What do you learn about the series? Drug costs are trending upward throughout the years. The average drug costs are higher in Dec and Jan than they are the rest of the year.
What can you say about the seasonal patterns? The seasonal plot shows there is a peak in Jan but a hard drop in Feb followed by a gradual increase the rest of the year.
Can you identify any unusual years? The time plot shows that some of the peaks are much higher than the previous years.
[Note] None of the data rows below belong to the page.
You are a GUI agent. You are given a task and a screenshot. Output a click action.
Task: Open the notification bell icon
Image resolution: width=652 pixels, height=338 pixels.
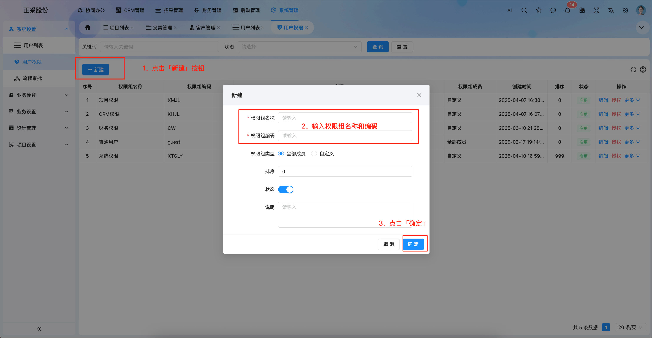(567, 10)
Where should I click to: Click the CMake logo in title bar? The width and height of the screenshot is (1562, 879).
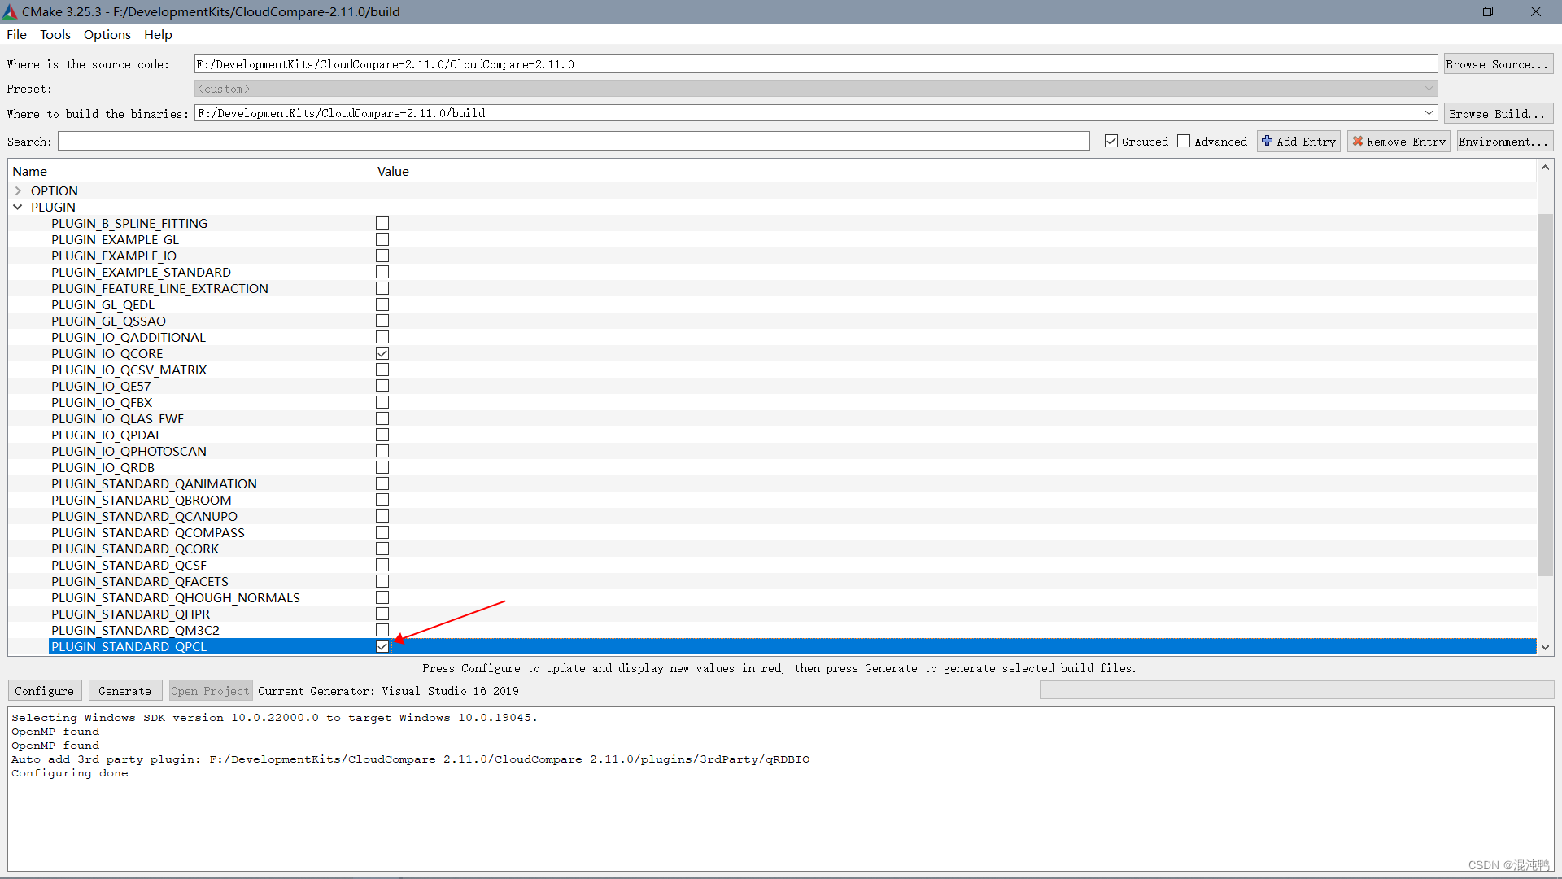pyautogui.click(x=10, y=11)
Normally the peaks are increasing consistently but in 1994 Jan and 2005 Jan, there seems to be an abnormal spike compared to the rest of the years.
us_gasoline <- fpp3::us_gasoline
head(fpp3::us_gasoline)
## # A tsibble: 6 x 2 [1W]
## Week Barrels
## <week> <dbl>
## 1 1991 W06 6.62
## 2 1991 W07 6.43
## 3 1991 W08 6.58
## 4 1991 W09 7.22
## 5 1991 W10 6.88
## 6 1991 W11 6.95
autoplot(us_gasoline, Barrels) +
ggtitle("Time plot: Weekly US Gasoline Production (Barrels)")
gg_season(us_gasoline, Barrels) +
ggtitle("Seasonal plot: Weekly US Gasoline Production (Barrels)")
gg_subseries(us_gasoline, Barrels) +
ggtitle("Subseries plot: Weekly US Gasoline Production (Barrels)")
gg_lag(us_gasoline, Barrels) +
ggtitle("Lag plot: Weekly US Gasoline Production (Barrels)")
ACF(us_gasoline, Barrels) %>%
autoplot() +
ggtitle("ACF: Weekly US Gasoline Production (Barrels)")
Can you spot any seasonality, cyclicity and trend? The time plot shows a gradual increase in gasoline production and a plateau around 2009.Based on the subseries plot, the average barrels is higher during the middle of the year compared to the early and later weeks in the year, indicating strong seasonality.
What do you learn about the series? Gasoline production is higher in the summer (middle of the year) than it is in the winter. This can be due to more people driving during the summer months than the winter months.Gasoline production is highly seasonal. The lag plot shows a diagonal line indicating
What can you say about the seasonal patterns? In the season plot, there is a rise in gas production from May to August and a peak in July. This gradually decreases as we approach Dec and takes a big fall in Jan. This is consistent year to year.
Can you identify any unusual years? There is a plateau and gradual decline around 2009. This may have been to the 2008 recession. There are also sharp declines in gas production around 1999 W2 and 2019. This may be due to the 2000 dot com crash and the 2019 covid pandemic.